There are so many styles of worship.  And we churches can all learn some beautiful things from each other.  There are churches that have contemporary worship services on Saturday evening or at another time on Sunday—where they have modern style music and singing and even party style talking.  I had a friend when I was in seminary in Austin, who pastured a church in San Antonio, which met each Sunday morning at a movie theater.  And when they had the Lord’s Supper, they did not have the kind of bread and juice that we do.  They had pop-corn and coke. (smile)

There is also a liturgical revival going on in a lot of churches, where congregations read and speak all the prayers and liturgies together, standing, sitting, and praying on their knees together.  And God is present, involved and blessing his loved ones in all these situations.

For Jesus, this woman with the 18 year ailment was more important than the institution.  To God, a person is more important than a systematic organization.  In this society we certainly know what it is to be treated as a number, as a piece of data, as a robot that simply has its place in the structure.  We know what it is not to be cared about, but that we just have to be manipulated by the rules, as does everyone.

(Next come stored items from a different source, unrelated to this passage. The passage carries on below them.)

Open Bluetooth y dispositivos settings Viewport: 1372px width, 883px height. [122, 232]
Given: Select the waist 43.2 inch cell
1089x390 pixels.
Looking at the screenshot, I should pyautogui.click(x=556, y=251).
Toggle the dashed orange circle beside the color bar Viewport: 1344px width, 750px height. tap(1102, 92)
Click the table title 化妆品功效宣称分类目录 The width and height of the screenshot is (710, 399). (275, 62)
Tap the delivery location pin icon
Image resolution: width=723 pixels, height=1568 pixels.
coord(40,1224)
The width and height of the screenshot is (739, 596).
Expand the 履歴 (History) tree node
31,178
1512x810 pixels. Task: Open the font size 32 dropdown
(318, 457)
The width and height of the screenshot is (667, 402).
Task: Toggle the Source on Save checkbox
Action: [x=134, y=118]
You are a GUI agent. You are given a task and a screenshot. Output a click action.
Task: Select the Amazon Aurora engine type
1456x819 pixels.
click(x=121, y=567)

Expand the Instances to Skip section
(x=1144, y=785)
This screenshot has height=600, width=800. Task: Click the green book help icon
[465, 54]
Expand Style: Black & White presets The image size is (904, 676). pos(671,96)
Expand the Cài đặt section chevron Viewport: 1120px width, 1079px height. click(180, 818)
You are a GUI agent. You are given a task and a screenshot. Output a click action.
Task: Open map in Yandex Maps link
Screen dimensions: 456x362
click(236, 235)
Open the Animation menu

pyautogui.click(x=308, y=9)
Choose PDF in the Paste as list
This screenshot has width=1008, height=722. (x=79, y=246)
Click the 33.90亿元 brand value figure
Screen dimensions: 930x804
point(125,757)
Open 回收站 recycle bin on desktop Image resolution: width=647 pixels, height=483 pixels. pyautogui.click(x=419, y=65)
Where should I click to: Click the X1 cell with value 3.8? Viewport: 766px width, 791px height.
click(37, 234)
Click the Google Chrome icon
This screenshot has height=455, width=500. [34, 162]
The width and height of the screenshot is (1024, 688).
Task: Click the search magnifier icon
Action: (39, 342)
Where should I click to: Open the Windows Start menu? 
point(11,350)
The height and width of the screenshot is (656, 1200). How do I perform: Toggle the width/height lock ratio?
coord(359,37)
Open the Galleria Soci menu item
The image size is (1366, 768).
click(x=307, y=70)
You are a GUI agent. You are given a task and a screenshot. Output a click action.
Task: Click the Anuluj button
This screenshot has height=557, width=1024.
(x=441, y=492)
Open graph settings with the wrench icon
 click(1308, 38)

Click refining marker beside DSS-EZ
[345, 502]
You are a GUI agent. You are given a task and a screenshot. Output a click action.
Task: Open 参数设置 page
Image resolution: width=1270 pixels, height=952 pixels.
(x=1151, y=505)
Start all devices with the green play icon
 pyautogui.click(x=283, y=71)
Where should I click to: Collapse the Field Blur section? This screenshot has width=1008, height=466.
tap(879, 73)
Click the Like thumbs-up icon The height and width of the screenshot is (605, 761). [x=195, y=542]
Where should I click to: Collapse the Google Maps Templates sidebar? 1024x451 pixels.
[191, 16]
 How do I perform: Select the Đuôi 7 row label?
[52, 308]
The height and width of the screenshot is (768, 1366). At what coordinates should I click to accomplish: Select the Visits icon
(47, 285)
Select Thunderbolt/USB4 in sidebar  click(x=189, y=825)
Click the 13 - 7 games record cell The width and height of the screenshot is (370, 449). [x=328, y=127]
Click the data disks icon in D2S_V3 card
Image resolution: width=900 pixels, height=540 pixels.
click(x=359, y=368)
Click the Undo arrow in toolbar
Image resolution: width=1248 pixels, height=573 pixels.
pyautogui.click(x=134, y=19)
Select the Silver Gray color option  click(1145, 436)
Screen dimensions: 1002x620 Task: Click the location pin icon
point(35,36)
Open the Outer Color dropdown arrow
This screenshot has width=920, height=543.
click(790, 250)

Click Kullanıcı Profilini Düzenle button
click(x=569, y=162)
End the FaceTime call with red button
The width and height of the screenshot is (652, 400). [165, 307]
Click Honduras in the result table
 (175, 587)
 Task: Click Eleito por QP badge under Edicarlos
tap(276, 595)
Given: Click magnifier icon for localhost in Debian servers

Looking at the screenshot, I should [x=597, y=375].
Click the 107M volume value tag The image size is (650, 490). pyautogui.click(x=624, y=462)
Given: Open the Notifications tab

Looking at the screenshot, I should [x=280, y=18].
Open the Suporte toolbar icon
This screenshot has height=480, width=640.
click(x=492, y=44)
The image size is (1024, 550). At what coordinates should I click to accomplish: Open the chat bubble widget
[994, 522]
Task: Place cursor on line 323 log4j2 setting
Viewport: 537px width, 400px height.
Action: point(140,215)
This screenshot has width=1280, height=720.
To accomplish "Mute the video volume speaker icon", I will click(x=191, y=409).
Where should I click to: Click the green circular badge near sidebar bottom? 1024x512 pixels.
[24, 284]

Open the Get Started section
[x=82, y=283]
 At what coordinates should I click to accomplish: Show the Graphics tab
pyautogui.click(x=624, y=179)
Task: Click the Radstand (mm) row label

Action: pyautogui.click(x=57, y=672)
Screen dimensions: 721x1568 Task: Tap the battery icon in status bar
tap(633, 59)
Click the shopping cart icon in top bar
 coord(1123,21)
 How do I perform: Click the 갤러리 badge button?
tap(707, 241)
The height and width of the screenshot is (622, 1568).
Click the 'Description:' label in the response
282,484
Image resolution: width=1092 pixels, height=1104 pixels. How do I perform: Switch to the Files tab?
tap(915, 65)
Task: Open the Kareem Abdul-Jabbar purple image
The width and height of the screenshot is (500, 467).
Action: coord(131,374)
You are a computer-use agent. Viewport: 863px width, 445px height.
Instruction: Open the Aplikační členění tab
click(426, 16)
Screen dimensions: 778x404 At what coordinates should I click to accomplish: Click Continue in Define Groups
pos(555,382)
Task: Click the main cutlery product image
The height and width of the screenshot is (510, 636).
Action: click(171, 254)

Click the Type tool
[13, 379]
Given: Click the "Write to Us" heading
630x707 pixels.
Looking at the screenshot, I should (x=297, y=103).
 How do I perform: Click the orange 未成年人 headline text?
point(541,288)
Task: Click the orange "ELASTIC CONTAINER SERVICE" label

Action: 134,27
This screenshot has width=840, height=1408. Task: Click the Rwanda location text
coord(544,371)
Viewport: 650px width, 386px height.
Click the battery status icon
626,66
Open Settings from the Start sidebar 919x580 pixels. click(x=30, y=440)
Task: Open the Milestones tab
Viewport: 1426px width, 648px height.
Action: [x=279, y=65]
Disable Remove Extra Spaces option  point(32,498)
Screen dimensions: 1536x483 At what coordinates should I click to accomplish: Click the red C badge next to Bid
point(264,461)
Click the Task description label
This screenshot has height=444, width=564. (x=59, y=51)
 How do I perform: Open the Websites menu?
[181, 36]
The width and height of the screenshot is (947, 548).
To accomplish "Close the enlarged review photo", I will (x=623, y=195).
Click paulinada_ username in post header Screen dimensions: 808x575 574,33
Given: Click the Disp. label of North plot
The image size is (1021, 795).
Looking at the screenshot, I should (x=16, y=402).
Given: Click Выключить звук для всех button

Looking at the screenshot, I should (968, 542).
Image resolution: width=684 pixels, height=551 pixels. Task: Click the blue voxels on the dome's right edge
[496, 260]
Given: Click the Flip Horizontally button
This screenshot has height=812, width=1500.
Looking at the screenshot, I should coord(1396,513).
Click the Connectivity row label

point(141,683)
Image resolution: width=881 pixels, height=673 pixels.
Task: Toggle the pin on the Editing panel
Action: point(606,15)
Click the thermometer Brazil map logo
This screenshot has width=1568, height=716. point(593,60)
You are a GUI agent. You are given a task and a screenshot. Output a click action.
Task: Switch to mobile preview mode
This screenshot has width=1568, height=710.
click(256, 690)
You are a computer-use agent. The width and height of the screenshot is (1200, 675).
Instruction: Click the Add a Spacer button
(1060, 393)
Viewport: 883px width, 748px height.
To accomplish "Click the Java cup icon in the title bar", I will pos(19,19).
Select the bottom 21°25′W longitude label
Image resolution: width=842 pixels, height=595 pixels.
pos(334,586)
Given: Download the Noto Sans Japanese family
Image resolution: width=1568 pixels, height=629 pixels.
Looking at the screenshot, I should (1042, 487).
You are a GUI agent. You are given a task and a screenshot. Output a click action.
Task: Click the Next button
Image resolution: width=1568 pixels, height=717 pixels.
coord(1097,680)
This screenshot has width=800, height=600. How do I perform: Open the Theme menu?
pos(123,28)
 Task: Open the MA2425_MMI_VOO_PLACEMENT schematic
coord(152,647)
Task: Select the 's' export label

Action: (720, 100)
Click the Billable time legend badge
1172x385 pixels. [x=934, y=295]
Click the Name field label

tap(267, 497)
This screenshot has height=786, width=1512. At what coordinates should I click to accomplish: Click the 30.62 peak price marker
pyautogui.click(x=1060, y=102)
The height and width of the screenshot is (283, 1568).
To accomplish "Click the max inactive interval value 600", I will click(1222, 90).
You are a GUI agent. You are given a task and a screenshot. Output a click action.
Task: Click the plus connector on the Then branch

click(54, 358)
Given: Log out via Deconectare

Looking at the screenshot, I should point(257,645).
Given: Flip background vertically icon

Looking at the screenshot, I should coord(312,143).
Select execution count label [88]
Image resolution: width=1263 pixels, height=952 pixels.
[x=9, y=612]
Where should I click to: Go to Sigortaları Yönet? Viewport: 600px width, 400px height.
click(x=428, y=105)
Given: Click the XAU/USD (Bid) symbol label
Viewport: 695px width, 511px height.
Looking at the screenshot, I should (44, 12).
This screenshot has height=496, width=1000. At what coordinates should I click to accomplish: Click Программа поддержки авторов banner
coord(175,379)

What God loves most about you is that you are a human.  God is not ashamed of your humanity.  God became human in Jesus Christ.  God loves being human.  One of the most wonderful things that we could learn in the church is what it is to be real and human.  God is not embarrassed about our humanity.  We do not need to leave our humanity outside the sanctuary and then walk in and behave like we think some kind of sanctified angel would act.

One of my friends, who is a pastor, was doing a children’s sermon one Sunday.  And his own little boy was among the kids.  He was giving an illustration of when Jesus cleansed the Temple of all the people who were selling objects and making money.  My friend had his robe on.  And he ran in from the back of the church and acted passionately the way Jesus would have been when he actually turned over their tables and seats, through his human passion for God’s house.

My friend’s little boy bowed his head, put his hands over it and wouldn’t look up the whole time his dad was showing what Jesus was like during this event. 
After church, when they went home, the dad asked his son, “Why would you not look at me?”  And the little boy said, “Dad, we were in church and you were acting like a man.”

What you and I may believe is that God works all week, every week, to be the Lord over our lives and in our lives.  And He puts forth his deepest passion on Sunday.  He runs to us, un buckles us, embraces us, and takes us to where we need to be in order to be still and know that He is our God.

Every one of you adults, knows what it is to get up early in the morning, have a million things on your mind, have to work all day, do housework and yard work in the evening, go to a meeting within some organization, and then have to wakeup in the middle of the night and take care of your sick loved one.  Also, you know that you put more of your energy, more of your strength, more of your mind, and your best decisions to take care of your loved one.  That is Christ living out his life in you.

To every person in here; to the young ones, to us who may not be too young, this is our Holy Day because it is the day God works for all week, so he can lead us to hear, feel, and experience his truth in our lives.  This is God’s Holy Day of more than work.